ЗАДАНИЯ
a – Ответьте на вопросы по отрывку о сценарии Бондарчука:
(i) Кого Ермаш сменил на посту председателя Госкино?
(ii) Какую должность Ермаш занимал в ЦК партии до этого?
(iii) Кто, кроме хозяина, сидел в кабинете Ермаша?
b – Допишите отрывок о сценарии Бондарчука, начав сразу после его последней фразы.

━━━ ИСХОДНЫЙ ТЕКСТ

Страница 24 из 42
Повторяю: в мосфильмовские дела старался не лезть, и все-таки меня втягивали туда. Однажды позвонил Николай Сизов:
— Борис, я посылаю тебе сценарий Бондарчука на тему Октябрьской революции, на днях будем обсуждать у Филиппа Тимофеевича, хотелось бы знать твое мнение.
— Две такие головы и не разберетесь?
— Ты же сам понимаешь, Бондарчук...
— Присылай, все равно читать, рано или поздно.
И почти сразу же звонок от Филиппа Ермаша:
— Слушай, забери-ка у меня сценарий Бондарчука, хочу знать твое мнение.
Ермаш сменил на посту председателя Госкино Романова ушедшего на пенсию. До этого Ермаш работал в ЦК партии заместителем заведующего Отделом культуры, и мы были хорошо и давно знакомы. Как выяснилось позднее, даже учились вместе в пятом классе в Барабинске, и он и я служили в десанте, прошли комсомольскую закалку, оба работали под началом Шауро. Думаю, что не без подсказки шефа Отдела меня утвердили заместителем к Ермашу. Естественно, что я полностью доверял новому министру, хотя меня неприятно поразило, когда, сообщив между делом, что я назначен заместителем, в дальнейшем разговоре сказал:
— Ты бы хоть спасибо сказал, что ли...
Я считал лишними излияния благодарности, и хотел отделаться шуткой: может, ручку поцеловать? Но поймет ли? А вдруг подхалимов любит? Ладно, поживем — увидим. На всякий случай буркнул:
— Спасибо, — и продолжил беседу.
Я полагал, что, вызывая меня, Филипп хочет предварительно обменяться мнениями, но, едва я перешагнул порог кабинета — в нем, кроме хозяина, сидели Бондарчук и Сизов, — как Ермаш спросил:
— Что ты думаешь по поводу сценария?
Мне бы, дураку, отделаться комплиментом, сколько я видел, как после премьеры друзья кидались на шею режиссеру: ну, старик, гениально! И тут же, отойдя два шага в сторону, кривили морды: говно... Я врать не мог и сказал, что думаю:
— Сергей Федорович провел гигантскую работу, чуть ли не по минутам восстановил хронику Октябрьской революции. Однако сценарий еще требует шлифовки, его следует выстроить поэпизодно, четче прописать образы. Человек, не знающий подробностей октябрьского переворота, вряд ли сможет понять, кто есть кто. И далее...

━━━━━━
━━━ ПРЕДОСТАВЛЕННЫЕ ЗАПИСИ

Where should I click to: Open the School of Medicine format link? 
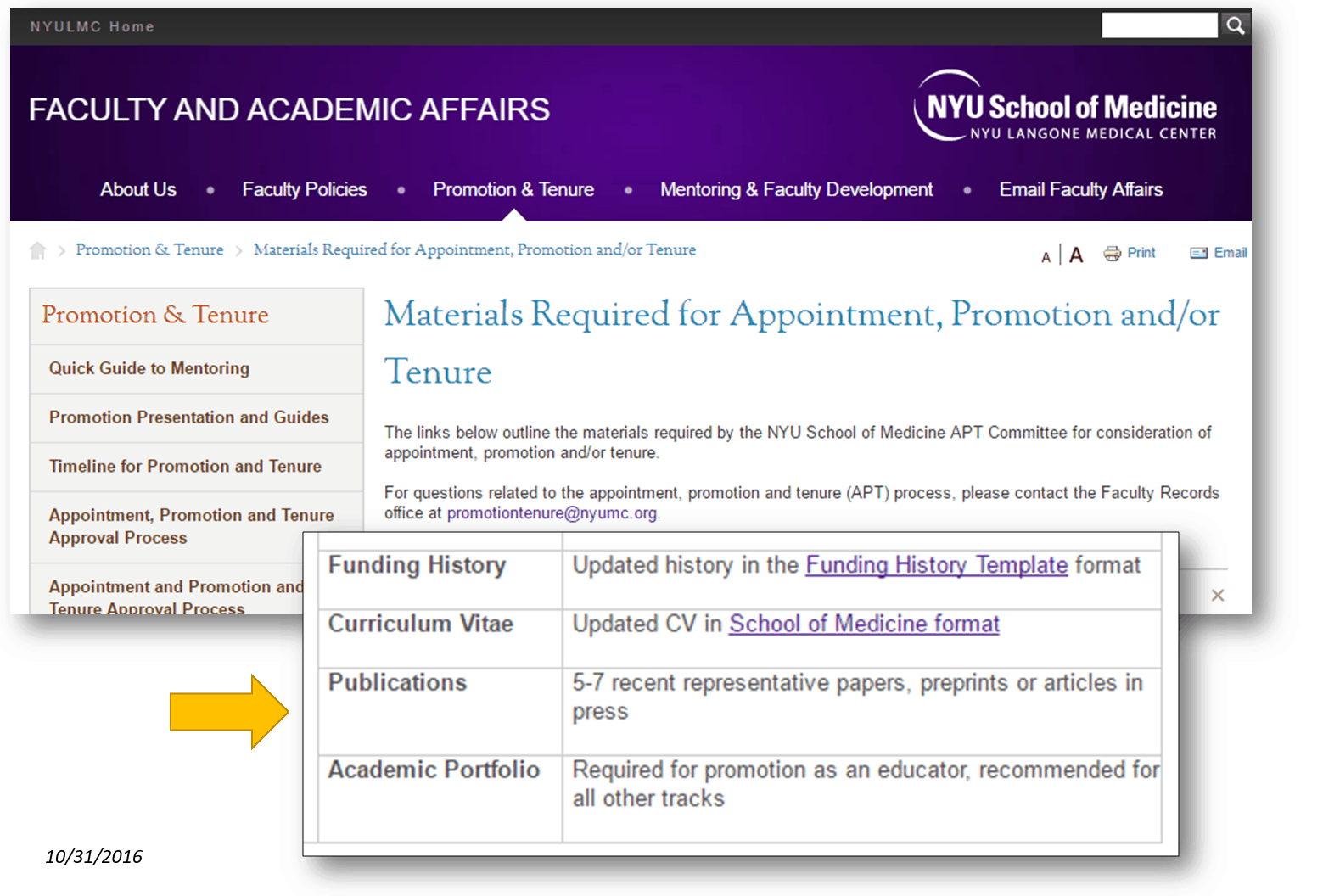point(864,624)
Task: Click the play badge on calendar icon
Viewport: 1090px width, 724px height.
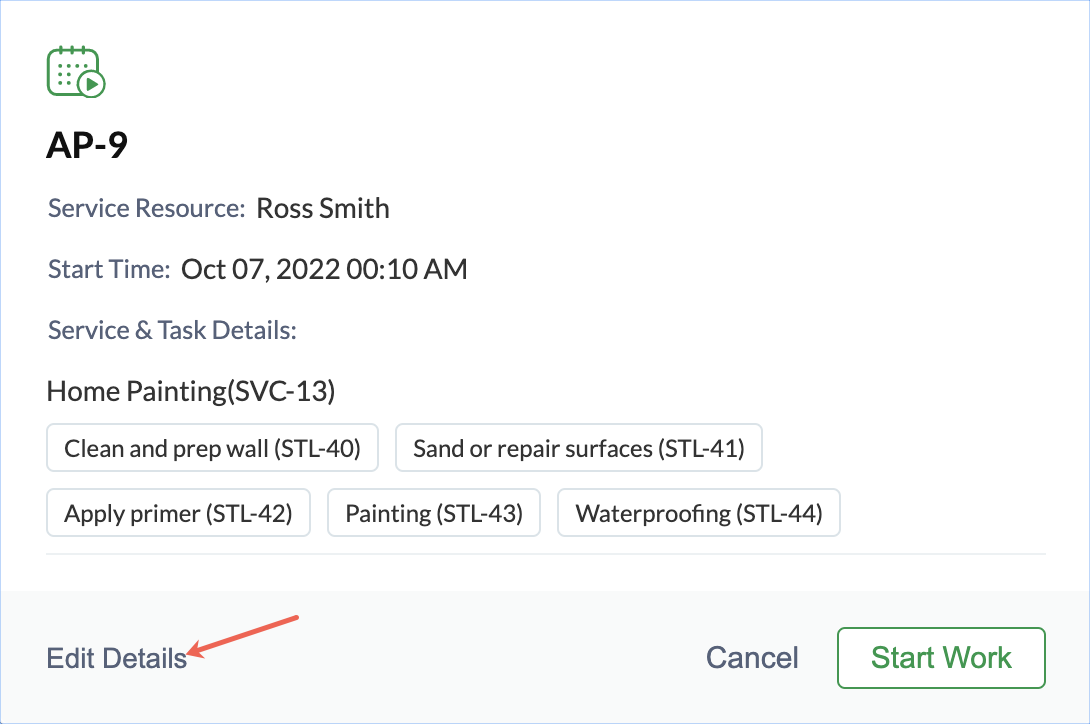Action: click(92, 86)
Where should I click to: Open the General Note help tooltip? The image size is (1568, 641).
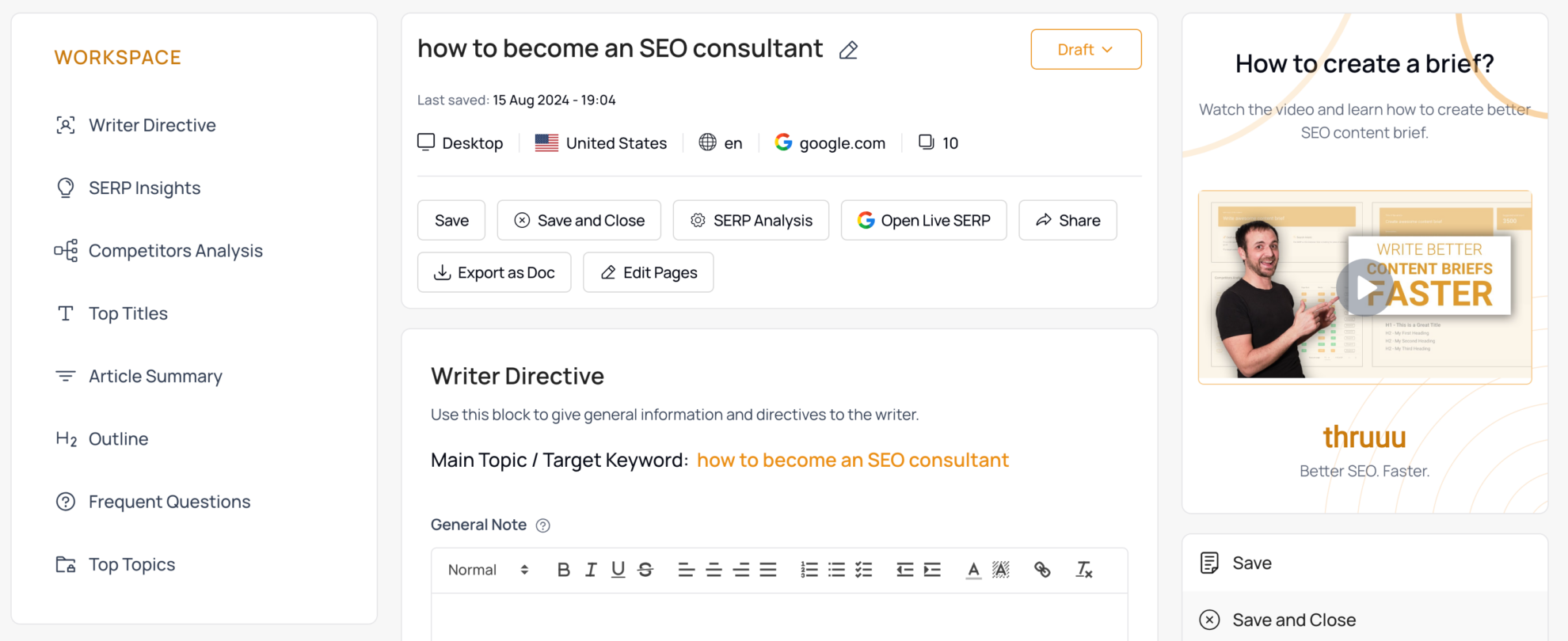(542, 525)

━━━━━━

ОТВЕТЫ
a –
(i) Романова, ушедшего на пенсию.
(ii) Заместителя заведующего Отделом культуры.
(iii) Бондарчук и Сизов.

b –
Бондарчука буквально подбросило над стулом. Он заорал — именно заорал:
— Я Бондарчук! А вы кто?
— А я Павленок. Спросили мое, лично мое, мнение сценарии, и я его высказал. Хотите, считайтесь с ним, хотите — нет. Но сейчас сценарий к постановке не годен. Однако я считаю вас гениальным режиссером и готов, хоть сегодня, подписать приказ о запуске в производство, но пусть директор картины даст мне лимит затрат на постановку. Если сможет сделать это по вашему сценарию.
Бондарчук молча бегал по кабинету. Он прекрасно понимал, что я поставил неразрешимую задачу, но принять критику не мог — не привык. Я перекинул мяч Сизову:
— Николай Трофимович, давайте ваш приказ о запуске в подготовительный период и расчет по лимиту затрат. Я могу идти?
Сизов, как всегда неторопливо, по-волжски окая, ответил:
— Мы на студии помозгуем, немного поработаем над сценарием и, как будет готово, направим бумаги к тебе... Так, Сергей?
Бондарчук продолжал вышагивать по кабинету. Ермаш, откинувшись на спинку кресла, щурил близоруко глаза, толстые стекла очков высвечивали лукавую усмешку.
— Я могу идти?
Он молча кивнул головой.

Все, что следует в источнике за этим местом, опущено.